In 1995, the Supreme Court ruled that schools may test their athletes for drugs, making an exception to the general rule that there has to be reasonable suspicion of wrongdoing before administering a test. The Court reasoned that student athletes who undress in crowded locker rooms already have a lower expectation of privacy. Athletes using drugs could also be a danger to themselves or others on the field, according to the Court.

A reasonable extension of that decision, according to Tecumseh officials, is to apply similar standards to students in other after-school activities. It’s wrong to single out athletes. After all, most, if not all, students take gym class where they must undress in a locker room.

Of course, by that logic, perhaps we should start drug testing regulars at all those trendy spas and health clubs downtown. People in spandex have a much lower expectation of privacy.

Justice Stephen Breyer, who voted in the 6-3 majority in the 1995 case, seems eager to support the Oklahoma school’s policy: "It’s hard for me to see if I came out one way (in 1995) I’d come out differently here."

The Bush Administration also appears to be supporting the Tecumseh school district, as is a laundry list of organizations such as the Drug-Free Schools Coalition. Deputy Solicitor General Paul Clement went so far as to say universal testing would be constitutional.

The Tecumseh plan doesn’t sit well with Justice Sandra Day O’Connor though. Noting that students involved in wholesome after-school activities were less likely than their peers to use drugs, O’Connor stated, "It’s just so odd…It’s counterintuitive, isn’t it?"

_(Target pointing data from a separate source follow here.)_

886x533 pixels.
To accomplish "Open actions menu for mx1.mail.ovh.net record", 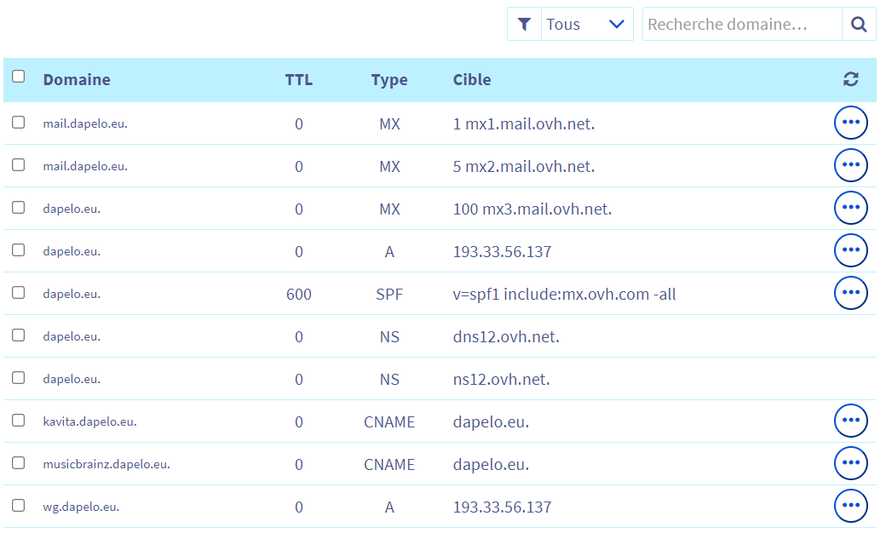I will pyautogui.click(x=850, y=123).
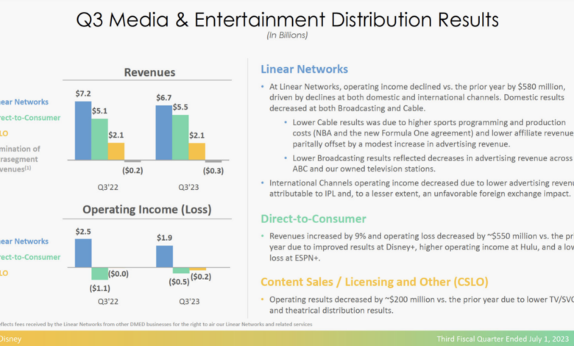Click the ($0.3) elimination value label
574x346 pixels.
[213, 170]
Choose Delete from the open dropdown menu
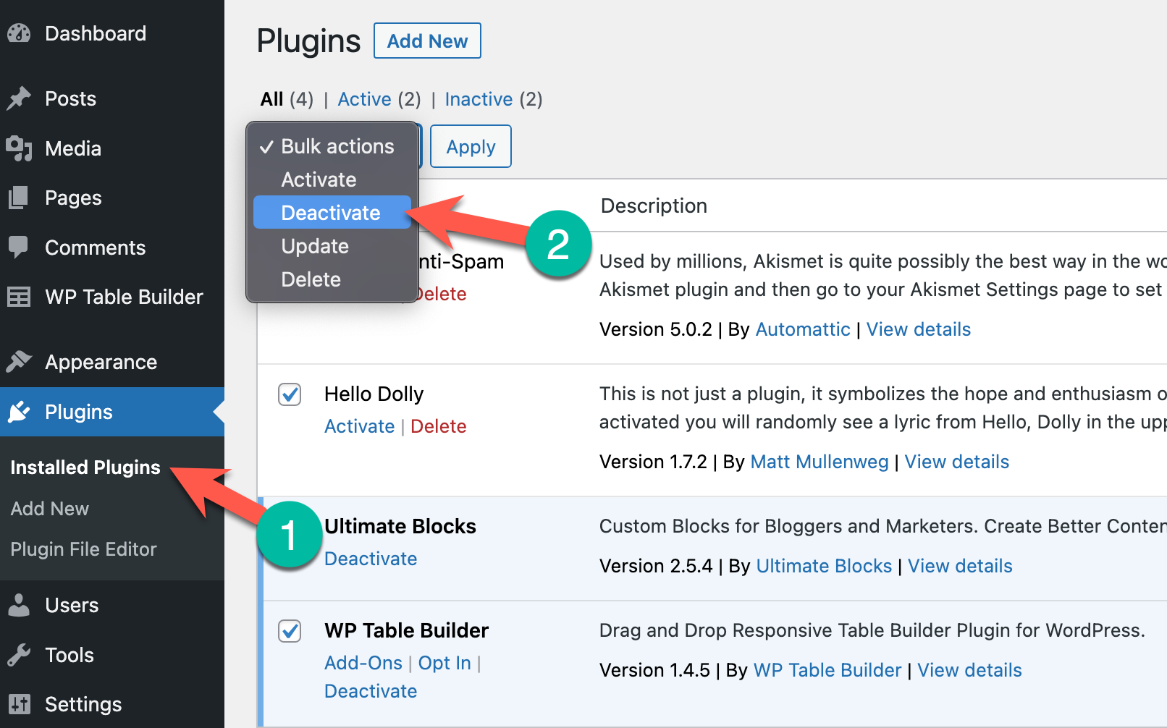The image size is (1167, 728). click(311, 279)
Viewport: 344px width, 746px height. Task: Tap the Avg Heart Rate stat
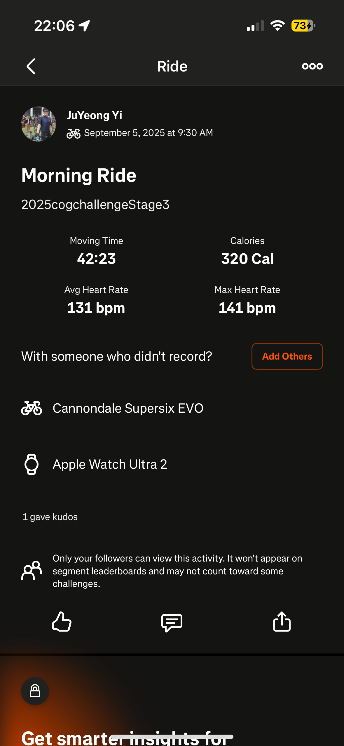(x=96, y=301)
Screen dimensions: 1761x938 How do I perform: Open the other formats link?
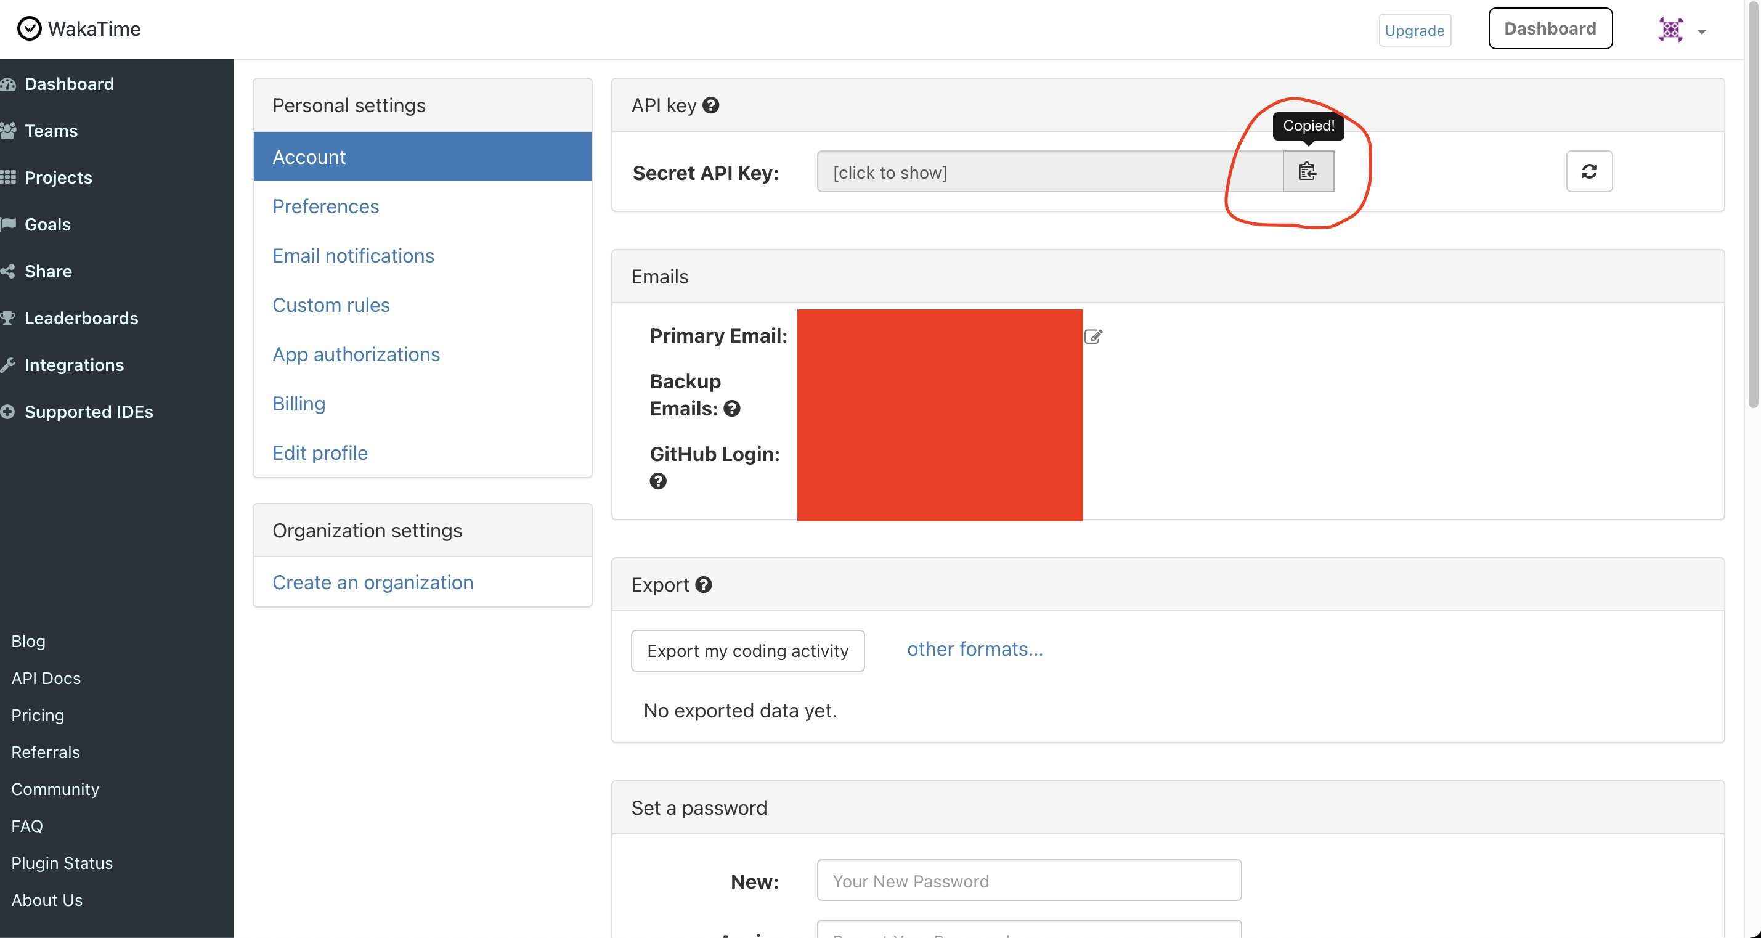click(x=974, y=649)
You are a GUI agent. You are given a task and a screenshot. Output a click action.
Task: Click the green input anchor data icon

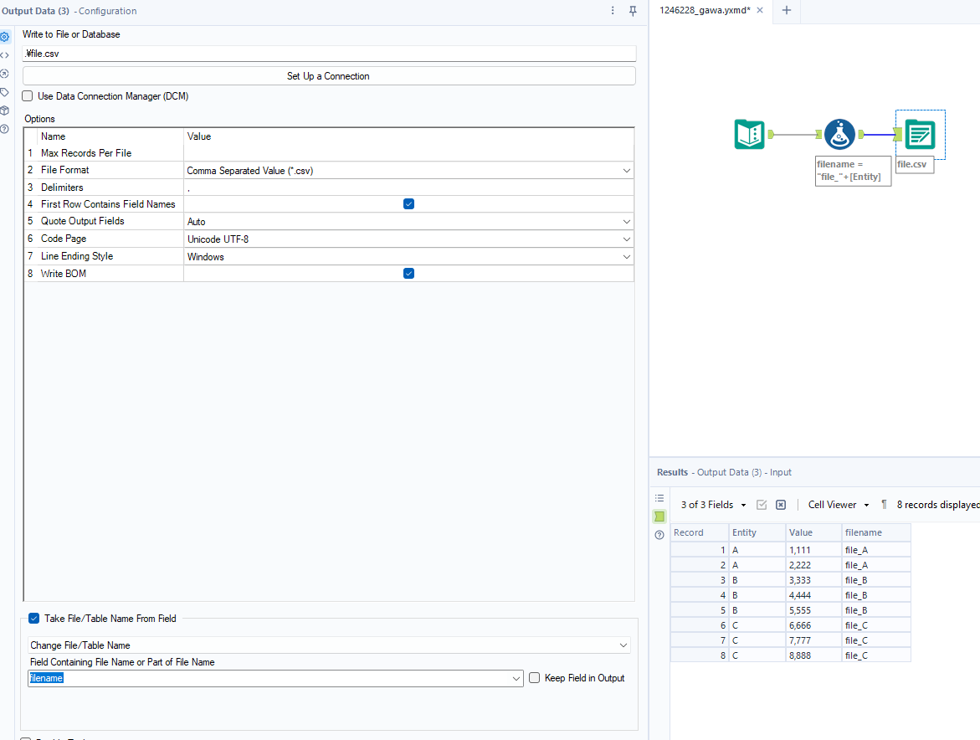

It is to Lindsey Earls. She’s the once-captain of the Tecumseh academic quiz team who sued over a 1998 drug test by the school, which she passed. Earls, a self-described "goodie two-shoes," now attends Dartmouth College. "The constitutional rights of a lot of students are at stake here," said Earls. Get ready America, she’s one of "tomorrow’s leaders."

The Court’s decision is expected by early summer. All indications are that this will be "just another brick in the wall."